A mixed isogeometric plane stress and plane strain formulation with different continuities for the alleviation of locking

Isogeometric analysis was founded by Hughes et al. and tries to unify computer aided design (CAD) and finite element analysis (FEA) by using the same model for geometry representation and analysis. Therefore, non-uniform rational B-splines (NURBS) and other kinds of splines are used as shape functions of the finite elements. Due to the exact representation of the geometry, analysis results can be improved. Furthermore, many fast and numerically stable algorithms have been developed that exhibit favourable mathematical properties.In mixed formulations stresses and/or strains or pressures are approximated independently and in addition to the usual displacement approximation. Using such methods is more robust and offers more accurate results. Hence, mixed formulations are employed to solve incompressible elasticity problems for instance.Recent investigations have already combined isogeometric analysis and mixed formulations in order to benefit from the advantages of both methods.In this contribution, a mixed isogeometric method is proposed in order to improve the analysis results and to counteract locking. Therefore, spline basis functions are used and the displacement shape functions of a two-dimensional isogeometric plane stress and plane strain element are supplemented by independent stress shape functions.
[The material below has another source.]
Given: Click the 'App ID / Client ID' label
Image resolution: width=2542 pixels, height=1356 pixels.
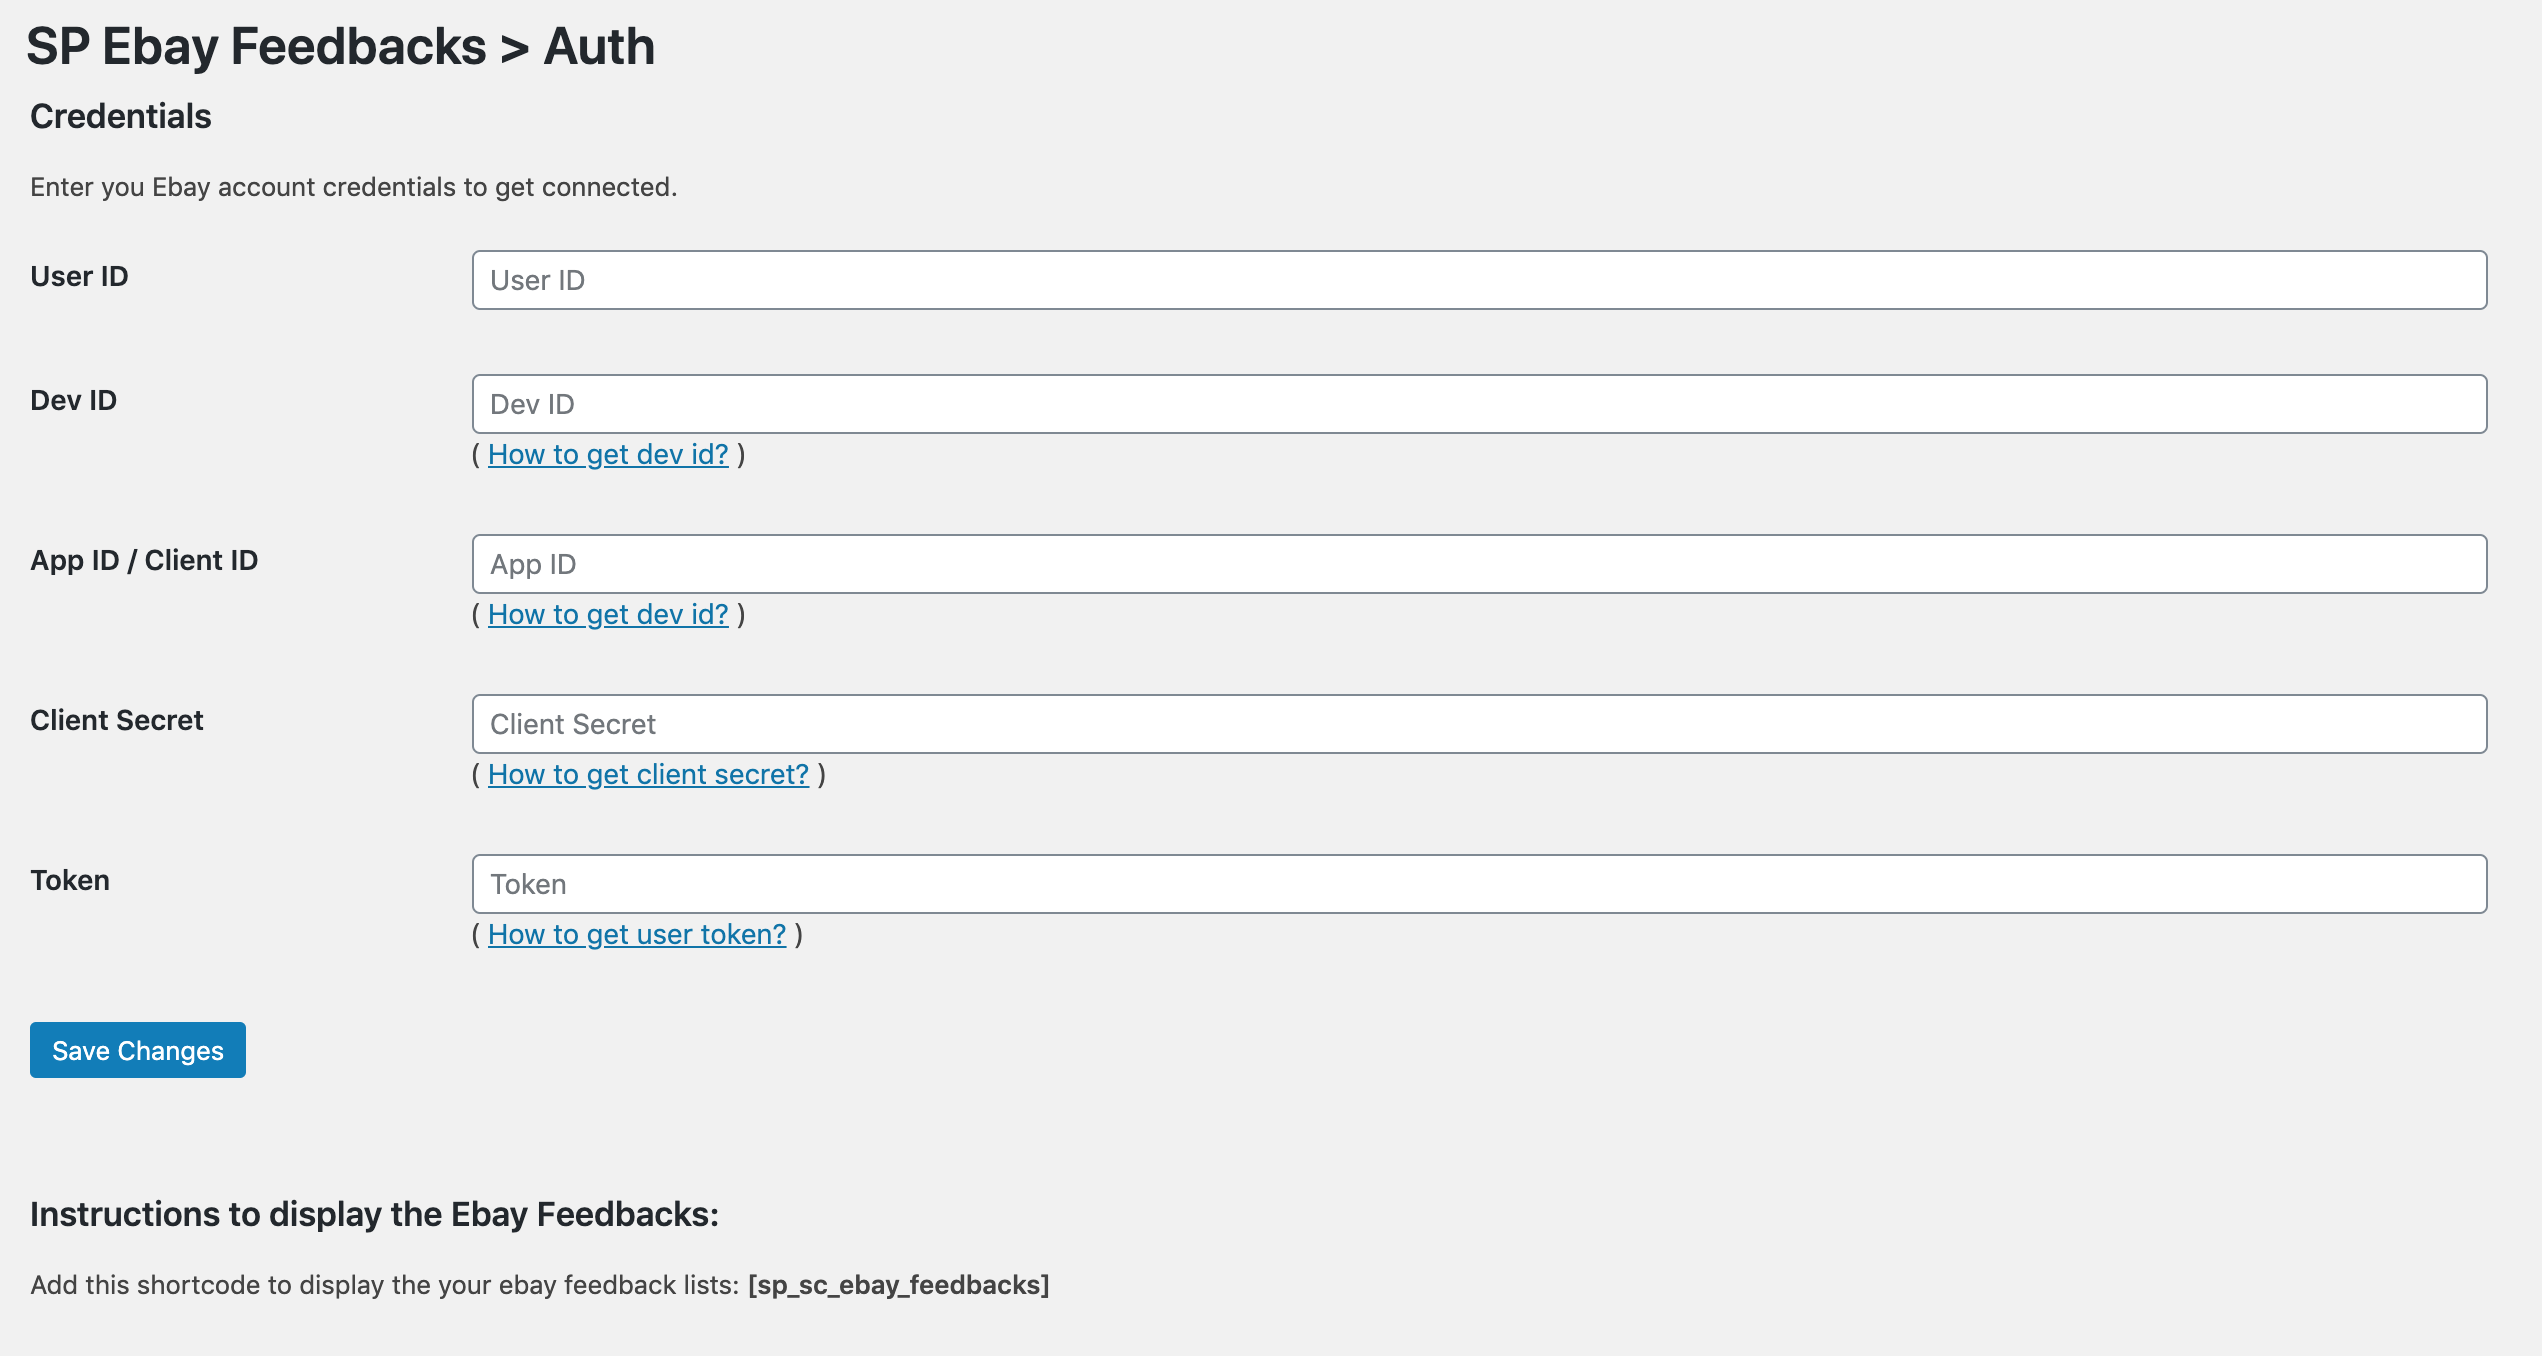Looking at the screenshot, I should pyautogui.click(x=144, y=561).
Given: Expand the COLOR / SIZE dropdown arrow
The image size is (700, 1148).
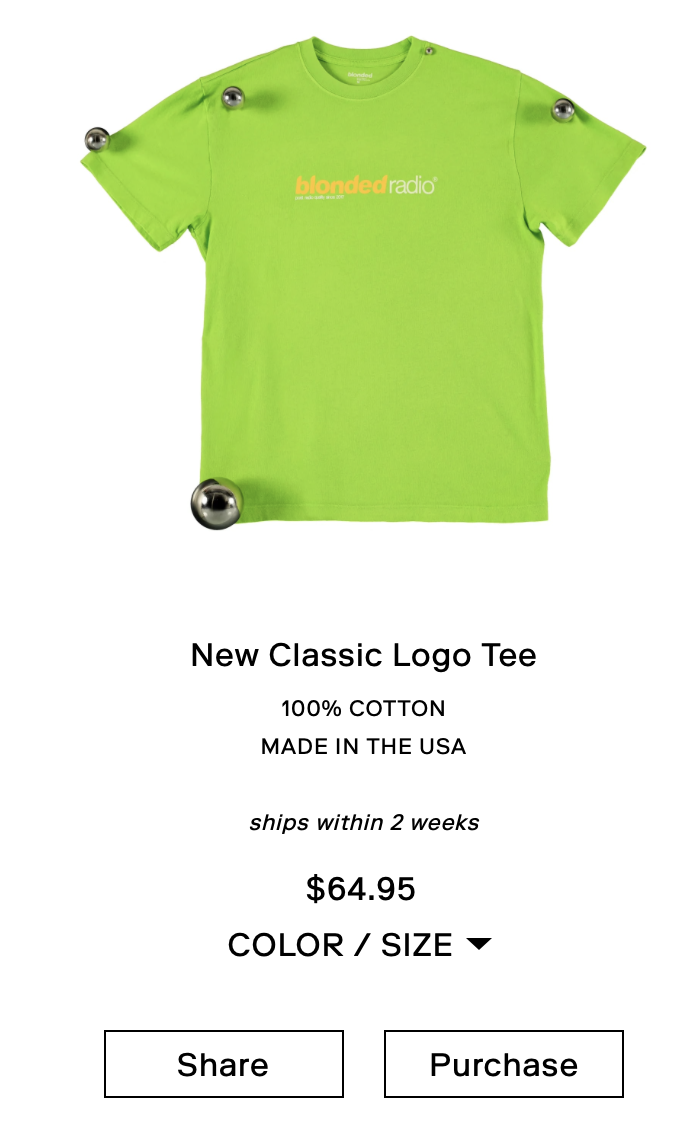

These additional stress shape functions are chosen to be of one order lower compared to the displacement shape functions, but with adapted continuity.Evaluating the error norms for several examples, it is shown that the proposed mixed method leads to an improved accuracy of results compared to a standard isogeometric formulation and is able to counteract locking. Furthermore, the influence of the continuity of the stress shape functions is shown.